医「田中さん、今年の夏はどこか行かれましたか?」
患「今年はコロナもあって、どこも結局いけなかったんですよね。毎年、実家の北海道に帰っていたので残念です…。」
医「そうなんですね。田中さんって兄弟はいらっしゃるんですか?」
患 (あれっ??兄弟の話??
さっきの北海道の話はどこに行ったの?あんまりおもしろくなかったのかな?
と、とりあえず兄弟の話題に移るか…。)
患「あ、兄が一人います。結構離れていて、8歳上なんですよ。(8歳も上だと珍しいでしょ!どうだ!私の鉄板の話題だ!)」
医「兄が一人ですか。はい、治療はこれで終わりですので、また次回よろしくお願いします。」
患「…(あー、多分このひと、一応雑談しているだけで、私に全く興味ないんだなー)」
かっこのなかをしっかりと見てほしいです。
おそらくあなたが患者さんなら、同じような気持ちになるのではないでしょうか?
雑談をして盛り上がらなかったので、プラマイ0ではないです。
相手に(自分に興味ないんだな…)と思わせているのですから、とんでもないマイナスです。

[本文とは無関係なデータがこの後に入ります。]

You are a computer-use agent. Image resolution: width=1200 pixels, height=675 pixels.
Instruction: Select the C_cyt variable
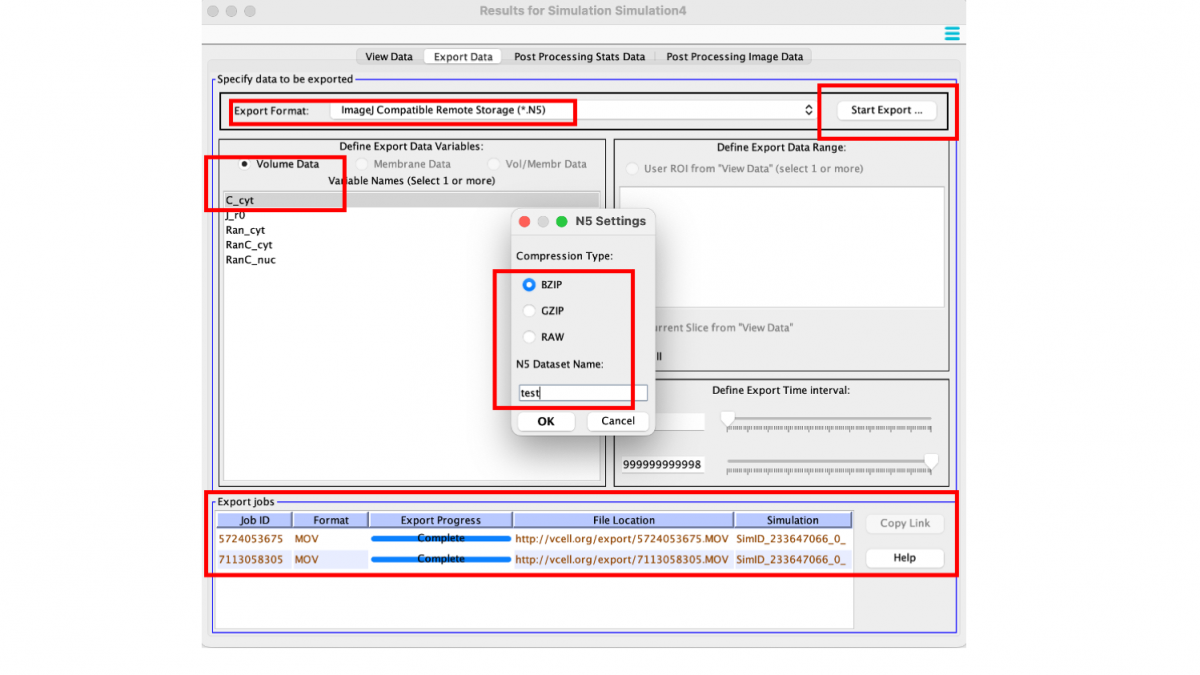coord(260,200)
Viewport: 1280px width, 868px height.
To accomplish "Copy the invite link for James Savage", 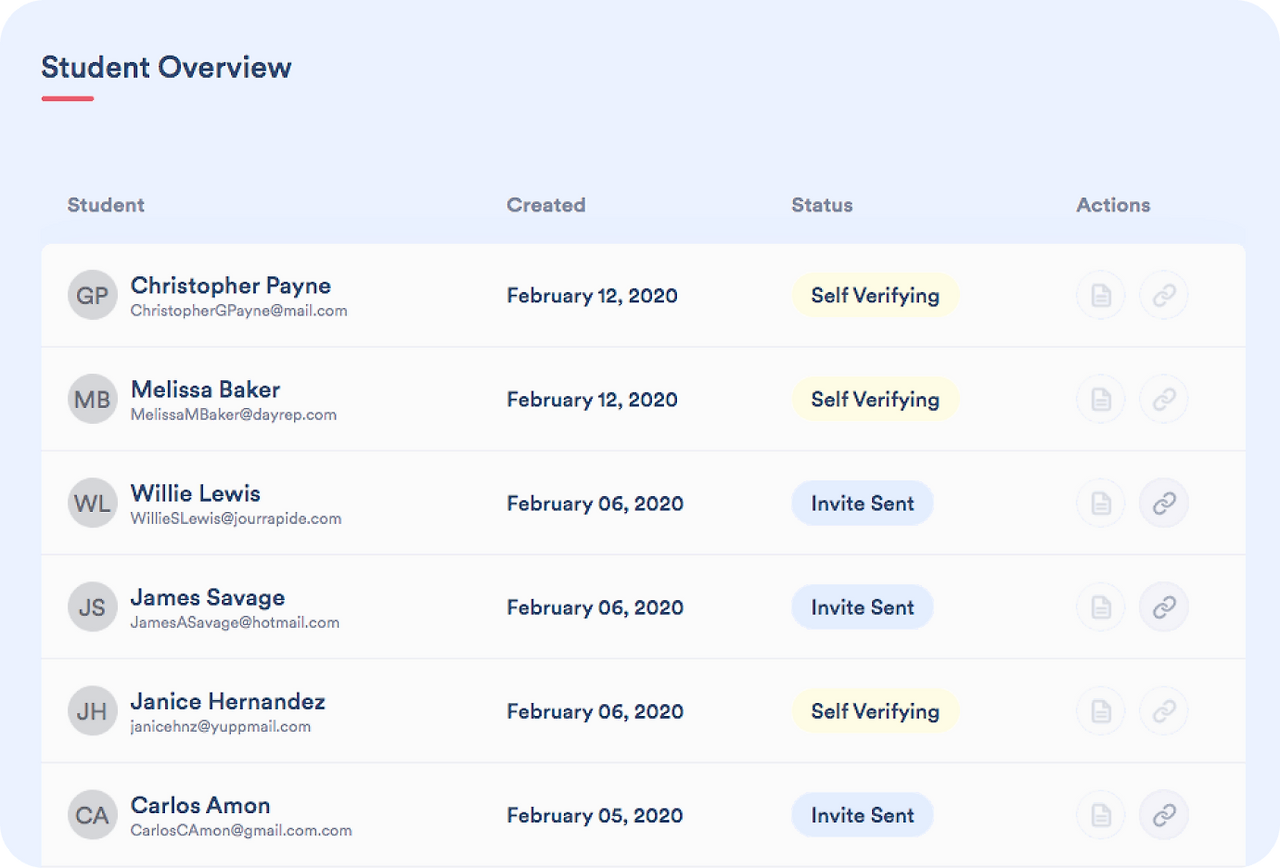I will tap(1163, 607).
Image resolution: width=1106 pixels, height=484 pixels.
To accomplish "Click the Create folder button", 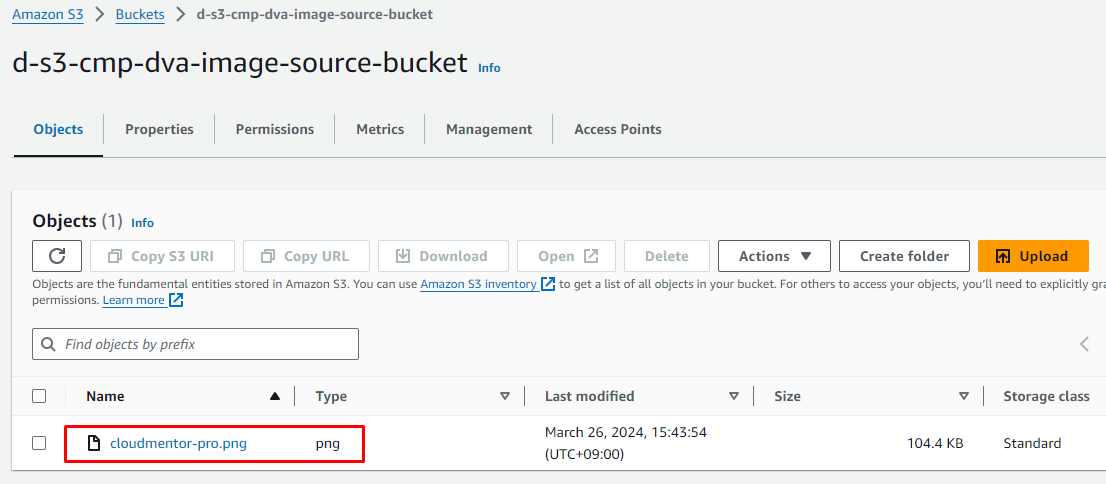I will pyautogui.click(x=904, y=256).
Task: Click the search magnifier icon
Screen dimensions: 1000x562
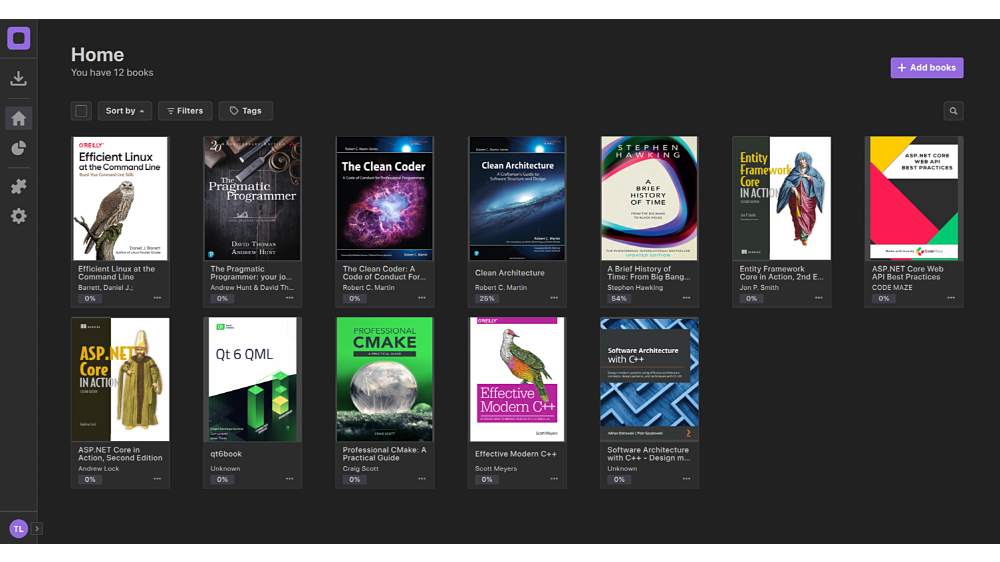Action: pos(953,111)
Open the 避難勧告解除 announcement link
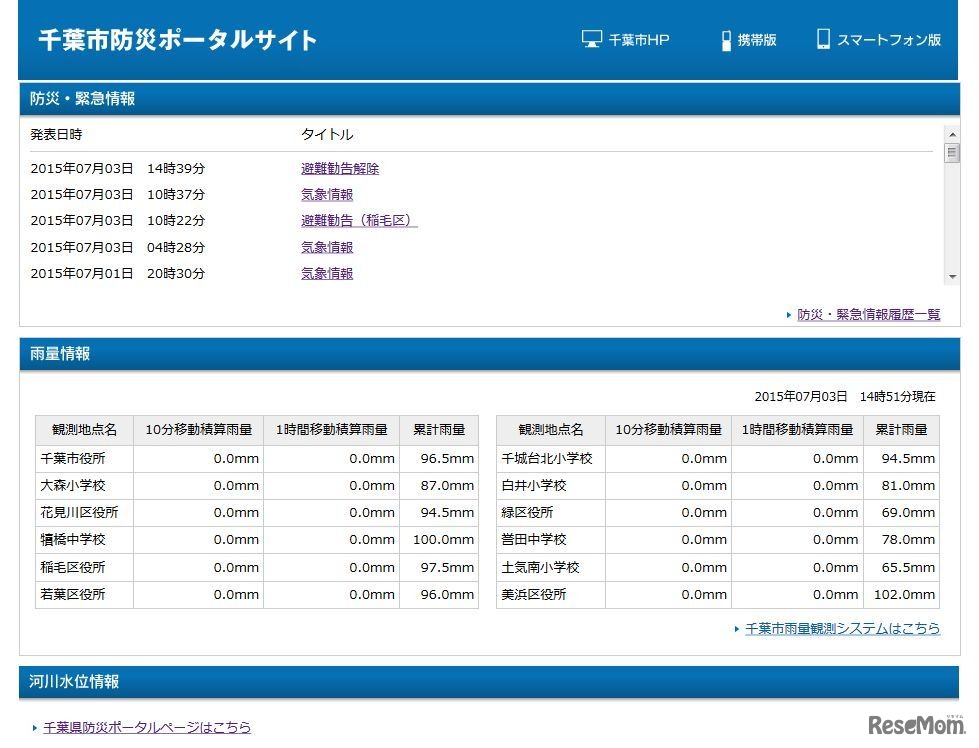This screenshot has width=979, height=748. pyautogui.click(x=339, y=168)
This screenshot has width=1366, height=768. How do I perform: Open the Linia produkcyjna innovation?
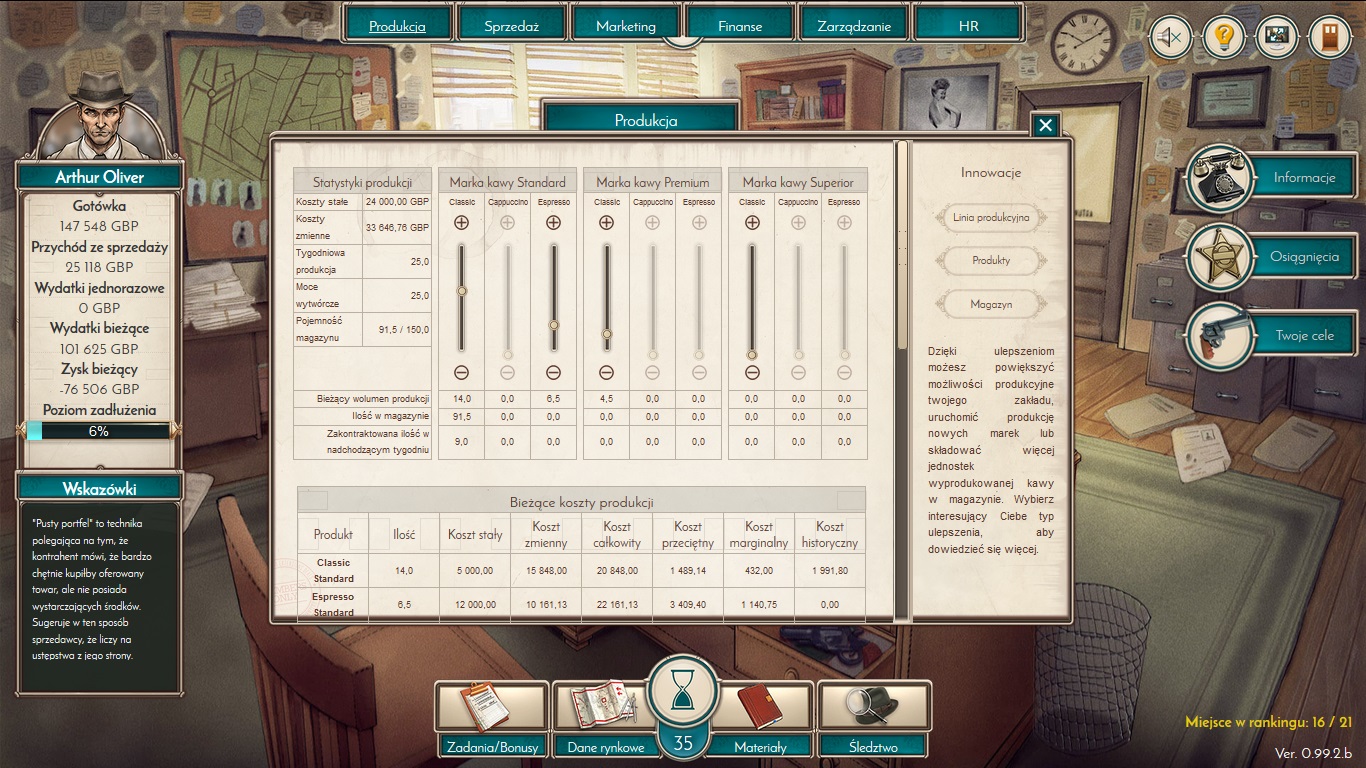click(x=991, y=217)
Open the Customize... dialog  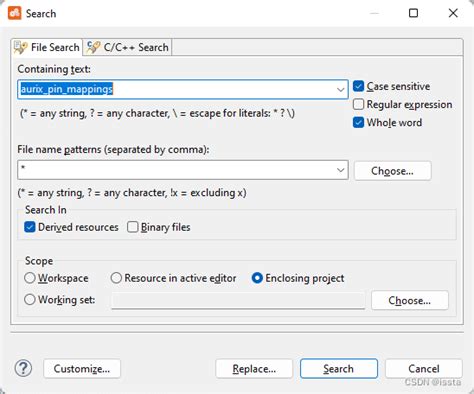point(82,369)
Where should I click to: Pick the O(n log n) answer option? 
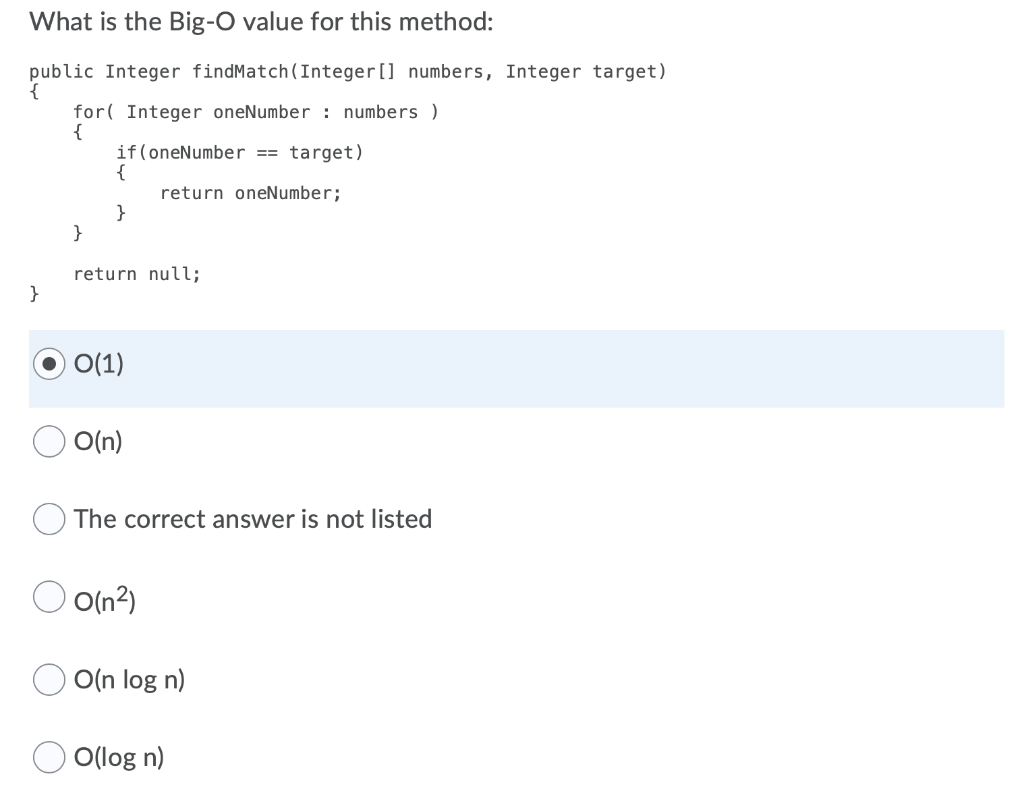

まだ沈黙で淡々と治療したほうがよかったかもしれません。
ではどのようにすればこのことを改善できるでしょうか?
答えは簡単です。
【問診の時から、問診のような質問をしないように気を付ける】
これです。
なんだか哲学的なワードになりましたね。
名言チックです(笑)
日頃、問診をされている方はこのように問診していませんか?
「どこが痛いですか?」
「右上の奥です」
「いつから痛いですか?」
「昨日の夜からです」
これ、冷静に考えると、会話になっていないことはお判りでしょうか?
もちろん緊急時は別ですよ?
痛くてどうしようもないとか、すぐ処置に移ったほうがいい場合はこのような問診がベストです。
ただし、時間に余裕のある場合は、
「どこが痛いですか?」
「右上です。」
「右上なんですね。では右でご飯を食べるのはしんどかったですよね?」
「そうなんですよ!」
「ちなみに痛くなったのはいつからですか?」
「昨日の夜からです。」
「ということは昨日の夜から、あまりご飯は食べれていないですか?」
「ゼリーとか、柔らかいものを中心に食べました。」
こういう問診をしましょう!
文字で見てもさっきとは全然違いますね。
これがひととひとの最低限の会話です。
歯科業界において、「接遇」とか「共感」とかいう言葉が大切だという風潮になって、かなりの年数がたちます。
こういう二文字をこぞって使う人が多いですが、僕的にはそもそも会話ができていない人が多いのではないかなと思います。
共感する前に、患者さんが言った言葉にきちんと反応して、その言葉を広げる練習をしましょう。